Deploy compiled model to an Endpoint with EI Accelerator attached

Deploying a model to a SageMaker Endpoint uses the same deploy function whether or not a model is compiled using SageMaker Neo. The only change required for utilizing EI Accelerator is to provide an accelerator_type parameter, which determines the type of EI accelerator to be attached to your endpoint.

predictor_compiled_fp32 = compiled_model_fp32.deploy(
      initial_instance_count=1,
      instance_type='ml.m5.xlarge', 
      accelerator_type='ml.eia2.large'
)

Compare latency with unoptimized model on EIA

We could see that model compiled with FP16 precision mode is faster than the model compiled with FP32, now let’s get the latency for an uncompiled model as well.

# Create a TensorFlow SageMaker model

tensorflow_model = TensorFlowModel( 
      model_data=input_model_path,
      role=role, 
      framework_version='2.3') 

# Deploy the uncompiled model to SM endpoint with EI attached

predictor_uncompiled = tensorflow_model.deploy(
   initial_instance_count=1,
   instance_type='ml.m5.xlarge', 
   accelerator_type='ml.eia2.large'
) 

# Benchmark the SageMaker endpoint

benchmark_sm_endpoint(predictor_uncompiled, data)

BenchMark of the optimized model:

From the benchmark above, the output will be similar to the following:

Doing warmup round of 100 inferences (not counted)
Running 1000 inferences
Client end-to-end latency percentiles:
Avg | P50 | P90 | P99
103.2129 | 124.4727 | 129.1123 | 133.2371

Benchmark of the unoptimized model:

Doing warmup round of 100 inferences (not counted)
Running 1000 inferences
Client end-to-end latency percentiles:
Avg | P50 | P90 | P99
117.1654 | 137.9665 | 143.5326 | 150.2070

Clean up endpoints

Having an endpoint running will incur some costs.

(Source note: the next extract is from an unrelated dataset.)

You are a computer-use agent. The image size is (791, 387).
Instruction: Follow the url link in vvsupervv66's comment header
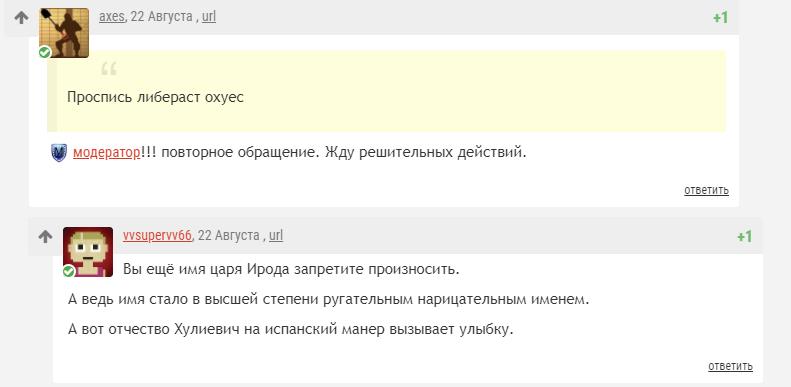pos(276,236)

Therefore, we would delete the endpoint to release the resources after finishing this example.

session.delete_endpoint(
     predictor_compiled_fp32.endpoint_name
  )

session.delete_endpoint(predictor_uncompiled.endpoint_name)

Conclusion

SageMaker Elastic Inference is an easy-to-use solution for adding model optimizations to improve inference performance on Amazon SageMaker. With Elastic Inference accelerators, you can get GPU inference acceleration and remain more cost-effective than standalone SageMaker GPU instances.